The lowest petrol prices in WA for six years are likely to have a knock-on effect for retail businesses, leading to more jobs in the sector, reports recruitment firm Robert Walters.

Boosted by the construction of new shopping centres across the State, retail is the top performer, followed by construction, health and education.

In its salary survey released last month, Robert Walters predicts WA workers will experience the lowest percentage of pay rises of any State in 2015, at 1.2 per cent, followed by NSW at 1.4 per cent and Queensland and Victoria at 1.7 per cent.

WA director Ryan Hathrill said it was likely to be another tough year for WA businesses but the wave of redundancies seen in 2014 should drop. Any salary increases would be modest.

“It looks like we are over the worst, ” Mr Hathrill said. “With the price of petrol per barrel dropping to $50, the savings are likely to be pumped into retail. We’ve already seen some new international brands come into the WA market and, with more international retailers planning an entry, things are very buoyant.”

Commercial and residential construction also would remain strong as the Perth Stadium, Elizabeth Quay and City Link projects progressed, while the number of month-on-month approvals for high-rise apartments meant the residential sector also would be stronger than ever.

Health services would receive another boost as the Perth Children’s Hospital project neared completion and Fiona Stanley’s operations swung into full gear. Education was always a strong performer, and agriculture was also performing very well.

Kurt Gillam, State manager of Kelly Services, said there was a bit more optimism in the market but workers should not expect any significant salary gains.

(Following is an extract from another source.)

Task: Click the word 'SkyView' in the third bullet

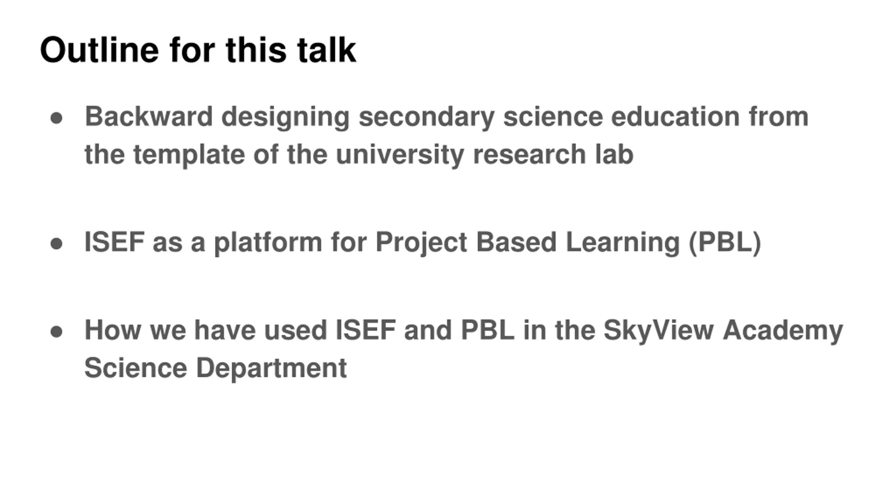Action: click(x=659, y=331)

“In some industries average salaries may drop — in the mining sector in particular, ” he said. “Companies have been taking a helicopter view of their workforces and in 2015 they are likely to be strategic and measured in their approach to hiring.”

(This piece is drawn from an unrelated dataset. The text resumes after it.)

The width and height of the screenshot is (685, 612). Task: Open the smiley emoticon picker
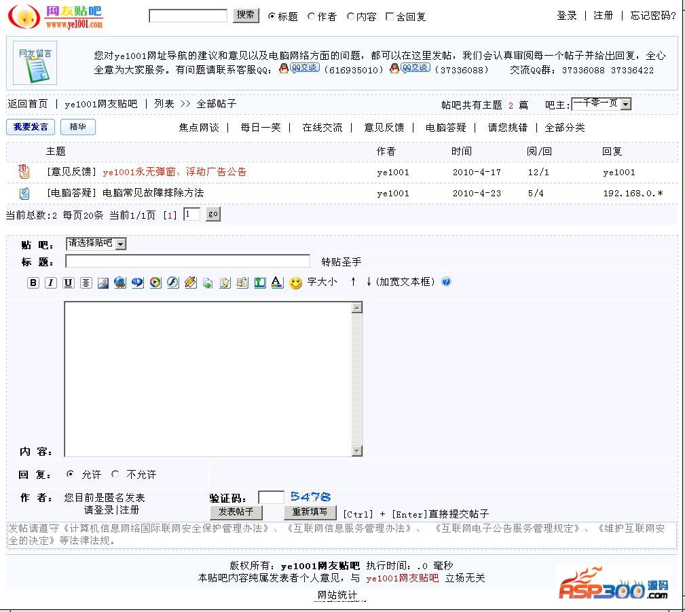(x=295, y=283)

Mr Gillam said tradies would again do well in 2015 and trades-related positions also would receive a boost. There should be plenty of positions available for electricians, boilermakers and mechanical fitters. The second quarter was likely to see the biggest gains as major projects took shape in April.

Strong growth in the aged-care sector and agribusiness would boost employment figures there but graduates would again find it tough to enter the full-time jobs market.

“My advice to graduates is to hang in there and get some work experience under your belt, ” Mr Gillam said. “If you can show that you’ve got some get up and go, then it may just give you the edge over the other applicants.”